When Priya's father discovers his daughter's love affair, he decides to find her a groom. Thereafter, Priya and her wealthy maternal uncle Vikram from London get engaged. Vijayarangam strongly supports his son's love and he plans to arrange his son's wedding on the same day and at the same wedding hall. With the help of his friends and Priya's brother, Jeeva kidnaps Priya the day of the wedding with a caravan. Priya's father who is an intelligence officer and Vikram try to catch the lovers but they fail. Vijayarangam then meets Priya's father and he successfully convinces him to support their love.

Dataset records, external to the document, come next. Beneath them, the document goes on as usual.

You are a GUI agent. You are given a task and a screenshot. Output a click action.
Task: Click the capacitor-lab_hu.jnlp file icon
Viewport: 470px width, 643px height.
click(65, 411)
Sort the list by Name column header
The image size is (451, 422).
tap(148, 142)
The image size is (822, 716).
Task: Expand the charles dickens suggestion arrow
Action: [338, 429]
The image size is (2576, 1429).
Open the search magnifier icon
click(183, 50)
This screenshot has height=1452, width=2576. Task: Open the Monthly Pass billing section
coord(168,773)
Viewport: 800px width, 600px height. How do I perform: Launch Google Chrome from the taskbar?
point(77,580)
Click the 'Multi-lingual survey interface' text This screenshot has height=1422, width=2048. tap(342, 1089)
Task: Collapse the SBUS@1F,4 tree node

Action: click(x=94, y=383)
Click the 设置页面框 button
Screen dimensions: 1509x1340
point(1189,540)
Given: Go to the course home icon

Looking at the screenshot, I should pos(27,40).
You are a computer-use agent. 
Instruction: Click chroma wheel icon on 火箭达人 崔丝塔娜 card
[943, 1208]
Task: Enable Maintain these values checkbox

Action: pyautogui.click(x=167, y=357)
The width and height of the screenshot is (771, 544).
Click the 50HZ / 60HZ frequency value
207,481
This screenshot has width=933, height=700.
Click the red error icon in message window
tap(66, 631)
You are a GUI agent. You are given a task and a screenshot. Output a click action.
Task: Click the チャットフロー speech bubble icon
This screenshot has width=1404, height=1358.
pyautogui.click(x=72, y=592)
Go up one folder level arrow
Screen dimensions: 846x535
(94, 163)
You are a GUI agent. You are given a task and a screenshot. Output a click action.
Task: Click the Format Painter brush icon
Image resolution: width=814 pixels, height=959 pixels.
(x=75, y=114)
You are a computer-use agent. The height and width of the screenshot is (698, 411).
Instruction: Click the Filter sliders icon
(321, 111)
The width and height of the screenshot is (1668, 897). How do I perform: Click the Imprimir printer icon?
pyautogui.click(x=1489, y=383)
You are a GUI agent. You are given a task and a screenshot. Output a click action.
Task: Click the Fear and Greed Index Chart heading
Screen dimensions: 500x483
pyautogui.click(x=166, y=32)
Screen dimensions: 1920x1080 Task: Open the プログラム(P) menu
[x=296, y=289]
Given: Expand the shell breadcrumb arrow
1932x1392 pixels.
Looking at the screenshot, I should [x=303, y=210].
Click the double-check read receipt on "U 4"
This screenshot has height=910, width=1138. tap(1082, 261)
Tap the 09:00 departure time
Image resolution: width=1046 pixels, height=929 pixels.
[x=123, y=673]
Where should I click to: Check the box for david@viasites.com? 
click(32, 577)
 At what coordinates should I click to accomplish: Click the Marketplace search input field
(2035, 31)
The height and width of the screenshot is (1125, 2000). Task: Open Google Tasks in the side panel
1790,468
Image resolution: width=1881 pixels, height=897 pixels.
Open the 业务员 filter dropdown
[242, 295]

The lovers finally come to the wedding hall and Vikram surprisingly supports their love. The film ends with Jeeva and Priya getting married with the blessing of their family.

== Production ==
K. R. Jaya who made his directorial debut with Uyirile Kalanthathu (2000) returned with En Uyirinum Melana under the banner of NNT Movie Creations. He had intermittently worked on an unreleased project titled June July in between. Newcomer Ajith Chander, an engineer from Chennai, was cast to play the hero while Radhika Menon from Mumbai was selected to play his love interest. Singer S. P. Balasubrahmanyam signed to play the father role. Kanal Kannan who choreographed the stunts for the film, also played a rowdy and got to sing a gaana song. R. Selva handled the cinematography, whereas the editing was by P. C. Mohanan and the art direction by Kiran.

== Soundtrack ==
The soundtrack was composed by Deva, with lyrics written by Vaali, Snehan and Muthu Vijayan.

Track listing
| No. | Title | Singer(s) | Length |
|---|---|---|---|
| 1. | "Mylapooru Rani" | Ranjith, Grace Karunas | 4:11 |
| 2. | "Pacchai Pudavai" | Sadhana Sargam | 6:31 |
| 3. | "Yea Valibha Payaley" | Anuradha Sriram | 5:43 |
| 4. | "Oru Nimidam Poru" | M. G. Sreekumar, Harini | 5:52 |
| 5. | "Vali Vali Kaadhal Vali" (duet) | S. P. Balasubrahmanyam, Sujatha Mohan | 5:34 |
| 6. | "Kakka Kakka" | Deva | 4:47 |
| 7. | "Vali Vali Kaadhal Vali" (solo) | Sujatha Mohan | 0:52 |
| Total length: |  |  | 33:30 |

== Reception ==
A reviewer from Koodal gave the film a negative review, criticizing the poor plot and weak screenplay. Indiareel wrote, "Selva's cinematography comes as a saving grace for En Uyirinum Melana. The movie would have been much batter only if the director had concentrated in making the screenplay much interesting and racy".